メルスモンを注射しても効果が得られないという場合は、注射の頻度や量を上げるか投与期間を長く取ることで解決することがほとんどです。病院の中にはメルスモンの効果をしっかりと実感できるよう、注射を開始した最初の4週間は投与量と回数を多めに取ることを推奨しているところもあります。
更年期障害の症状とは?
更年期障害とは閉経を迎える45~55歳ぐらいの女性に見られるもので、更年期※に起こる心身の不快症状(更年期症状)の中でも日常生活に支障をきたすほど症状が重い状態を指します。更年期障害の主な症状は以下の通りです。

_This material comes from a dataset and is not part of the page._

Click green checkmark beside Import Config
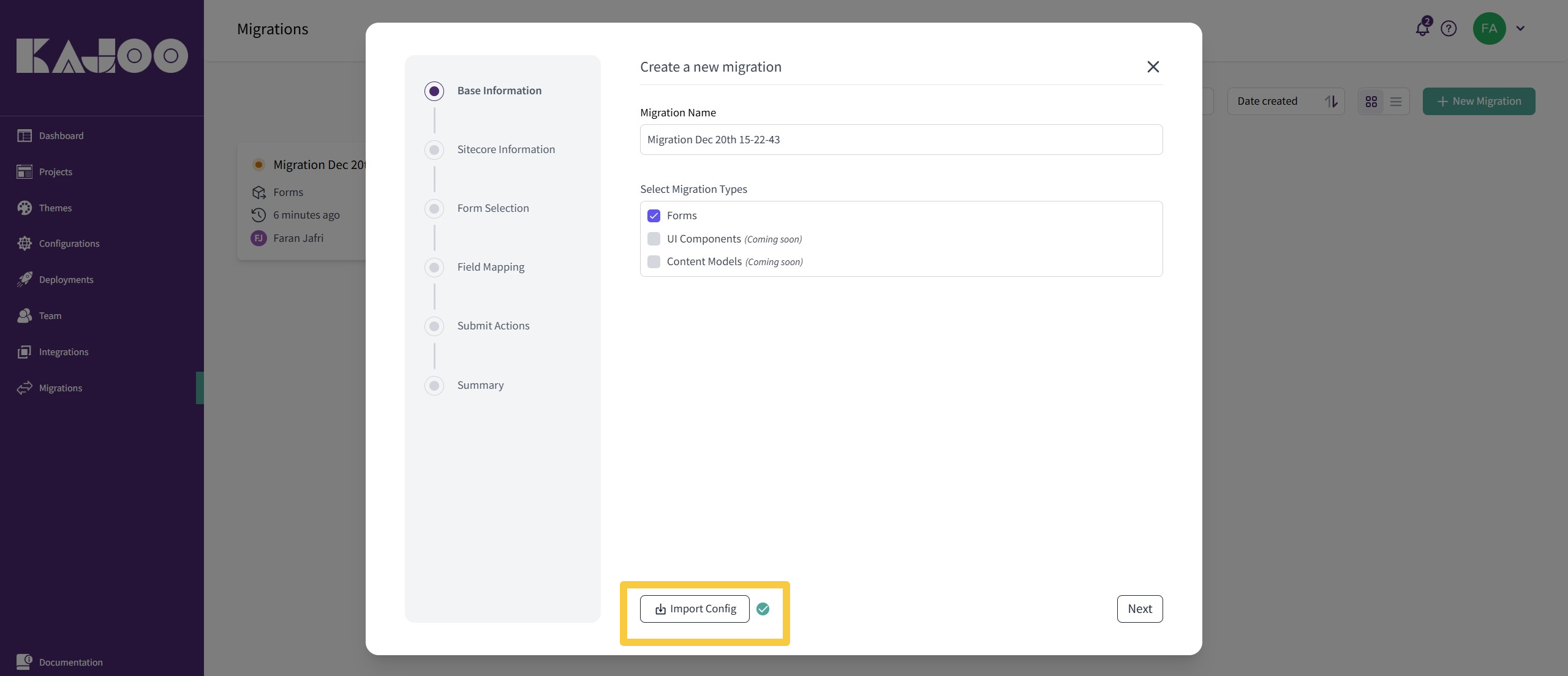Screen dimensions: 1568x676 pos(763,609)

※更年期とは・・閉経前の5年間と閉経後の5年間をあわせた10年間
<血管拡張と放熱による症状>
- ほてり
- のぼせ
- 発汗
- ホットフラッシュ
<そのほかの身体症状>
- めまい
- 動悸
- 胸の締め付け感
- 頭痛
- 肩こり
- 腰痛
- 背中の痛み
- 関節痛
- 冷え性
- しびれ
- 疲れやすさ
<精神症状>
- 憂うつ感
- イライラ
- 情緒不安定
- 不眠
更年期障害の主な原因は、閉経に向かうにあたり女性ホルモンが減少することで起こるホルモンバランスの崩れです。しかし更年期障害を引き起こす要因は女性ホルモンだけではありません。更年期障害は閉経に伴うホルモン量の低下に加え、体質や精神状態、家庭や仕事環境などの要素が複雑に絡み合って引き起こされるものです。そのため症状は人によってさまざまで、女性の中には「症状を自覚しているもののそれが更年期障害によるものだと気づかなかった」という方も多くいます。
更年期障害にお悩みなら病院へ相談しましょう
更年期障害は多くの女性に見られ、更年期にある女性のうち約半数もの方がなんらかの不快症状に悩んでいるとされています。また症状に悩む女性の半数は治療などの対処を何もせずに放置しているとの調査報告もあり、このことからも更年期障害に対する治療法が浸透していないことが分かります。
更年期障害は病院で適切な治療を受ければ改善が見込めるため、症状に悩んでいる方は病院を受診して医師に相談しましょう。